*Problem requirements:* Reproduce the line that contains "At what coordinates should I click to accomplish: Open the site" and every line after it through the end of the records, exactly, with nothing added.

*Material for the task:*
*** Begin section ***
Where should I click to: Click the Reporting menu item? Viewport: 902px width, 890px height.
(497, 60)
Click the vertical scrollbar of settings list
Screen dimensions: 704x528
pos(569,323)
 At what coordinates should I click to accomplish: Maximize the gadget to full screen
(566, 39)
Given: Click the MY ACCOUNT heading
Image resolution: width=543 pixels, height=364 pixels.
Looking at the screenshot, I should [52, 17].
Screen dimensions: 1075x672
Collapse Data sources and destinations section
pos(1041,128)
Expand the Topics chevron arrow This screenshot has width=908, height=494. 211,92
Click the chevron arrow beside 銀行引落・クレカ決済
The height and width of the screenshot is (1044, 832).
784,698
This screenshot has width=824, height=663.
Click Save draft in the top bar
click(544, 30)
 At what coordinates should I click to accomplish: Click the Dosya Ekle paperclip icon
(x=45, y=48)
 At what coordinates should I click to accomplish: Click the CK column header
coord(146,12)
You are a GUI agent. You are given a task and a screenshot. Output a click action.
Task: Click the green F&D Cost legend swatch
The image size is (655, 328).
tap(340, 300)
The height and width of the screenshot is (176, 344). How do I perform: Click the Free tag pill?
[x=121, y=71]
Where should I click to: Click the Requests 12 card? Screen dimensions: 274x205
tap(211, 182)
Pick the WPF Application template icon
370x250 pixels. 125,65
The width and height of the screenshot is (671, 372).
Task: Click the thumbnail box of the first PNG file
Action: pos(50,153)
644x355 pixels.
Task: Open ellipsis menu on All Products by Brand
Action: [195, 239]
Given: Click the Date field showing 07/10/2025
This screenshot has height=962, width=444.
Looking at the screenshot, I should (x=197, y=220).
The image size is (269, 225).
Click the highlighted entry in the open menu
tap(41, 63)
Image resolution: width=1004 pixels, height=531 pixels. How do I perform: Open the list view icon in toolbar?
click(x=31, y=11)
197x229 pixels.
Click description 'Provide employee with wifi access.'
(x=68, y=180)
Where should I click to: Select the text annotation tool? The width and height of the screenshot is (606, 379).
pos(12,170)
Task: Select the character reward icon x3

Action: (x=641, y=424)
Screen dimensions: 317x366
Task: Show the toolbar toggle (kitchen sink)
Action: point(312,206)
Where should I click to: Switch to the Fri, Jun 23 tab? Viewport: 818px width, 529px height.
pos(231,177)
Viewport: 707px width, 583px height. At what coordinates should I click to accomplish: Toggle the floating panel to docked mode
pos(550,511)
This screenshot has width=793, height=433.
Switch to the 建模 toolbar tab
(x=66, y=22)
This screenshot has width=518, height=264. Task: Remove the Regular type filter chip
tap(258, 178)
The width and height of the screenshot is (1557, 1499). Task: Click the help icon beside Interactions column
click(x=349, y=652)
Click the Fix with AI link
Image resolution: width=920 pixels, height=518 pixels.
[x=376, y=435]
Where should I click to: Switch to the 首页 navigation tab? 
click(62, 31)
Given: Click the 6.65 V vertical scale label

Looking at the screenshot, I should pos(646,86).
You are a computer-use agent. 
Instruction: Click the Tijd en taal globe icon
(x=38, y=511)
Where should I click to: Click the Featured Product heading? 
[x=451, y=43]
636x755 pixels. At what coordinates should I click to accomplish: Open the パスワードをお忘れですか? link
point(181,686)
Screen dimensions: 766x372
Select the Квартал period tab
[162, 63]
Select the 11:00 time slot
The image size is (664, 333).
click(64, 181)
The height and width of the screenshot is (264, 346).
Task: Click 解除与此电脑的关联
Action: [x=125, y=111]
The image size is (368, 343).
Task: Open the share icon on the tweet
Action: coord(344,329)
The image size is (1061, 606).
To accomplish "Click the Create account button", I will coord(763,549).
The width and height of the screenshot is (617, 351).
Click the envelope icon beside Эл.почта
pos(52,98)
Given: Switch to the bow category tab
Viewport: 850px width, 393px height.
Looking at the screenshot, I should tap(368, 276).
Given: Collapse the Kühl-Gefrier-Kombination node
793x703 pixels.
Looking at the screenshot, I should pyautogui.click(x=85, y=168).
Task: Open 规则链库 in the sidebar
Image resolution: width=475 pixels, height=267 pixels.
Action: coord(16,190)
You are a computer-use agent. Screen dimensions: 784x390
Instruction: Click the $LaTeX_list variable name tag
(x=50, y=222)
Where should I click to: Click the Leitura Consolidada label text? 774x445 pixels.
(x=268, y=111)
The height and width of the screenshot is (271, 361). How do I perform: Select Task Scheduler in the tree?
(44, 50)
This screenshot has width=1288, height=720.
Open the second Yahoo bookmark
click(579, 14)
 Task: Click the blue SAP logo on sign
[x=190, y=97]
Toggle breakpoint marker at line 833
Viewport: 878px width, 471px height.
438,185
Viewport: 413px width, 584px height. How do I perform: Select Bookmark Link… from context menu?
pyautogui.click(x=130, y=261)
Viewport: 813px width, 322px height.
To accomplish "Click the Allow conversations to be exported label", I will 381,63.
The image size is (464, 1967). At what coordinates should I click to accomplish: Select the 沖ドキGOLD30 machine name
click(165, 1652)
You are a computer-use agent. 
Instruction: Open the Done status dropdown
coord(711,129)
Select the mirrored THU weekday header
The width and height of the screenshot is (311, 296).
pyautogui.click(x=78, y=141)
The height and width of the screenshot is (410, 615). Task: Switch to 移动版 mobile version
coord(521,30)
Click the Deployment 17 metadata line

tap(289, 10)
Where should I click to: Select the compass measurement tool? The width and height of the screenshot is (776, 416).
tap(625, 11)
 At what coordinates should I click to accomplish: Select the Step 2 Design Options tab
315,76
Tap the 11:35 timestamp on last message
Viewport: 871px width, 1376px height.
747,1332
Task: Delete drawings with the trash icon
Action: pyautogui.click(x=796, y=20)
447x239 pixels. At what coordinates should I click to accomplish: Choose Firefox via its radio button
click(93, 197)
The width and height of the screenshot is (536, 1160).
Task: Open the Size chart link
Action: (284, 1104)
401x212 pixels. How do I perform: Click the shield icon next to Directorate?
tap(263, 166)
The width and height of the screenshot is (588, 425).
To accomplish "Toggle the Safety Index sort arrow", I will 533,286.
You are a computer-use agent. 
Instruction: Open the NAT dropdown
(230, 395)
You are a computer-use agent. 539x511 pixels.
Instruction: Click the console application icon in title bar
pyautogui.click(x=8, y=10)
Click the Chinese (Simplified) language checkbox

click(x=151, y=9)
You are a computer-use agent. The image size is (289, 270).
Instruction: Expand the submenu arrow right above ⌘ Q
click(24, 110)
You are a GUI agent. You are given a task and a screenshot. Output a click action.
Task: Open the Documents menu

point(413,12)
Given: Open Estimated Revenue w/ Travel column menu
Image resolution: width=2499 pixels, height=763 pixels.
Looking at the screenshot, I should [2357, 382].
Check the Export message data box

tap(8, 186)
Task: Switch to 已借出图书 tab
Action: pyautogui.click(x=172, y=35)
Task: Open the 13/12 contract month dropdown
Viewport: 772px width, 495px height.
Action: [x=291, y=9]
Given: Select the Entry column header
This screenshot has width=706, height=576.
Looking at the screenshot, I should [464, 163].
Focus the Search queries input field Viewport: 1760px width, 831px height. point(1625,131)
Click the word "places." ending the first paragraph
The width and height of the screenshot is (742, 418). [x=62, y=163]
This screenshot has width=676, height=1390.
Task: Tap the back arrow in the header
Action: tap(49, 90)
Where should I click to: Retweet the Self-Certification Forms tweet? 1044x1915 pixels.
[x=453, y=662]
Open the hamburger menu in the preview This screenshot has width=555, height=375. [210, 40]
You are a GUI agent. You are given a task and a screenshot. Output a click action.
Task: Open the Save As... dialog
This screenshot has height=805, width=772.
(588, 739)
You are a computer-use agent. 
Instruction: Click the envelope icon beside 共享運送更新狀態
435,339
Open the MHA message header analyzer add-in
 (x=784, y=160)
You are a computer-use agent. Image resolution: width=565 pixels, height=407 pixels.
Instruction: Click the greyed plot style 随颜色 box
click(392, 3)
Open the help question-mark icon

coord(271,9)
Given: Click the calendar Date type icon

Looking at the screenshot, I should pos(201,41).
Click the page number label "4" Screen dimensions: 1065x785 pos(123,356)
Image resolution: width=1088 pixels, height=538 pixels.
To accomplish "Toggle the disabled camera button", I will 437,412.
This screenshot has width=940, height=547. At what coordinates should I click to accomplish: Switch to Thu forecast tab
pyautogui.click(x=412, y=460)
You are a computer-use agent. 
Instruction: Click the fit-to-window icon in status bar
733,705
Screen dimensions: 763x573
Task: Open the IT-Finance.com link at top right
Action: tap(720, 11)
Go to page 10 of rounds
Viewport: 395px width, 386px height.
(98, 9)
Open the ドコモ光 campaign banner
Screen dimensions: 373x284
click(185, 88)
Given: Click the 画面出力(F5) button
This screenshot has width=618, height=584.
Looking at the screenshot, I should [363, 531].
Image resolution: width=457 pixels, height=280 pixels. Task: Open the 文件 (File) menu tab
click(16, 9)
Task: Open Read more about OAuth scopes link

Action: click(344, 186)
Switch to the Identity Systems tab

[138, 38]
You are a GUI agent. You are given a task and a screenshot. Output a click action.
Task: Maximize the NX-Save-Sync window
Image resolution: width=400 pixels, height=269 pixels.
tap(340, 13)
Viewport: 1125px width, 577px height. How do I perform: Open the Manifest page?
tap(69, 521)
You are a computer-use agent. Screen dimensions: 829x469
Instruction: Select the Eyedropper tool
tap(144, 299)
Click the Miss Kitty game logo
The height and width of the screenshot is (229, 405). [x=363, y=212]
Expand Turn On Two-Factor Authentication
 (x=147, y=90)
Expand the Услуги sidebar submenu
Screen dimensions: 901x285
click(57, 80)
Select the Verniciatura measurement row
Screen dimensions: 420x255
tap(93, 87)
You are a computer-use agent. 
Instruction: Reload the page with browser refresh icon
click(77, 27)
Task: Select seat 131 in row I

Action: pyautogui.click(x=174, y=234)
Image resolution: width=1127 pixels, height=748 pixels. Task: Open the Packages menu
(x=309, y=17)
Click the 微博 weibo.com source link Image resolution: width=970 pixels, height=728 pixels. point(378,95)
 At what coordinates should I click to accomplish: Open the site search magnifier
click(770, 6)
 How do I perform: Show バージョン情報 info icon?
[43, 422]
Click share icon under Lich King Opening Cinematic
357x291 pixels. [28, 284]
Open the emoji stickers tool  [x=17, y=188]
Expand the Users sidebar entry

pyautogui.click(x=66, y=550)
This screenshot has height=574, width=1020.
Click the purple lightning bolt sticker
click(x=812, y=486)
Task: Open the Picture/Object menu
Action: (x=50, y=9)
*** End section ***
*Task solution:*
 At what coordinates should I click to accomplish: Open the site search magnifier
click(770, 6)
 How do I perform: Show バージョン情報 info icon?
[43, 422]
Click share icon under Lich King Opening Cinematic
357x291 pixels. [28, 284]
Open the emoji stickers tool  [x=17, y=188]
Expand the Users sidebar entry

pyautogui.click(x=66, y=550)
This screenshot has height=574, width=1020.
Click the purple lightning bolt sticker
click(x=812, y=486)
Task: Open the Picture/Object menu
Action: (x=50, y=9)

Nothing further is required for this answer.